>>>>
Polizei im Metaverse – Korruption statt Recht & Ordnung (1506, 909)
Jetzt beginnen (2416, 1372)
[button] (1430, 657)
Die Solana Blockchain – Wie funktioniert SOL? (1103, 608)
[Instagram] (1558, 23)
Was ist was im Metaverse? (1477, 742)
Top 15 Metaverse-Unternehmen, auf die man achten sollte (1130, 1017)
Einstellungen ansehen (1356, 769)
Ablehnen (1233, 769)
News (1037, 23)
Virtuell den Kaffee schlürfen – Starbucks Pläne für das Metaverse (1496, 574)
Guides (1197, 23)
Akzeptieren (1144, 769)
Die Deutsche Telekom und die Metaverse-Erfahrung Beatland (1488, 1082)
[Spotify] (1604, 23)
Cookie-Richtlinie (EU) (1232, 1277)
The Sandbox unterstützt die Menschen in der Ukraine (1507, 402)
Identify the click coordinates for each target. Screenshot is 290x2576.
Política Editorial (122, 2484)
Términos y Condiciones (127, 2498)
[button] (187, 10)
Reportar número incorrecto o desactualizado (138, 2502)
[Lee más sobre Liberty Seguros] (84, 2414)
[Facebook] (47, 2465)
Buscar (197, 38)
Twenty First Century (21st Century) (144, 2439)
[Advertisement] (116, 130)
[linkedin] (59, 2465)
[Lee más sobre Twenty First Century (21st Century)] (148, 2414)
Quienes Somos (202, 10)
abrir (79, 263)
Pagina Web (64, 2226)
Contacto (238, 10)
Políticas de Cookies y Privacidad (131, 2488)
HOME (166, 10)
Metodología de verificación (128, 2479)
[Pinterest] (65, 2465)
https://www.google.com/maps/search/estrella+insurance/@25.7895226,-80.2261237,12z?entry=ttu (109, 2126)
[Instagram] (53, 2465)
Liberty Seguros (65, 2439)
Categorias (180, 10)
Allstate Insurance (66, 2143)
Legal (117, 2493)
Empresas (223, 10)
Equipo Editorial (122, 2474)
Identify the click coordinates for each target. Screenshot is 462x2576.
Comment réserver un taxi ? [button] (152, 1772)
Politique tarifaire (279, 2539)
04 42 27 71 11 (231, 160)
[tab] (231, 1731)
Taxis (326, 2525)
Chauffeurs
<<<<
**ASSIGNMENT:** Transcribe each record exactly. Leave nothing out.

**WRITTEN RESPONSE:**
Polizei im Metaverse – Korruption statt Recht & Ordnung (1506, 909)
Jetzt beginnen (2416, 1372)
[button] (1430, 657)
Die Solana Blockchain – Wie funktioniert SOL? (1103, 608)
[Instagram] (1558, 23)
Was ist was im Metaverse? (1477, 742)
Top 15 Metaverse-Unternehmen, auf die man achten sollte (1130, 1017)
Einstellungen ansehen (1356, 769)
Ablehnen (1233, 769)
News (1037, 23)
Virtuell den Kaffee schlürfen – Starbucks Pläne für das Metaverse (1496, 574)
Guides (1197, 23)
Akzeptieren (1144, 769)
Die Deutsche Telekom und die Metaverse-Erfahrung Beatland (1488, 1082)
[Spotify] (1604, 23)
Cookie-Richtlinie (EU) (1232, 1277)
The Sandbox unterstützt die Menschen in der Ukraine (1507, 402)
Identify the click coordinates for each target. Screenshot is 290x2576.
Política Editorial (122, 2484)
Términos y Condiciones (127, 2498)
[button] (187, 10)
Reportar número incorrecto o desactualizado (138, 2502)
[Lee más sobre Liberty Seguros] (84, 2414)
[Facebook] (47, 2465)
Buscar (197, 38)
Twenty First Century (21st Century) (144, 2439)
[Advertisement] (116, 130)
[linkedin] (59, 2465)
[Lee más sobre Twenty First Century (21st Century)] (148, 2414)
Quienes Somos (202, 10)
abrir (79, 263)
Pagina Web (64, 2226)
Contacto (238, 10)
Políticas de Cookies y Privacidad (131, 2488)
HOME (166, 10)
Metodología de verificación (128, 2479)
[Pinterest] (65, 2465)
https://www.google.com/maps/search/estrella+insurance/@25.7895226,-80.2261237,12z?entry=ttu (109, 2126)
[Instagram] (53, 2465)
Liberty Seguros (65, 2439)
Categorias (180, 10)
Allstate Insurance (66, 2143)
Legal (117, 2493)
Empresas (223, 10)
Equipo Editorial (122, 2474)
Identify the click coordinates for each target. Screenshot is 462x2576.
Comment réserver un taxi ? [button] (152, 1772)
Politique tarifaire (279, 2539)
04 42 27 71 11 (231, 160)
[tab] (231, 1731)
Taxis (326, 2525)
Chauffeurs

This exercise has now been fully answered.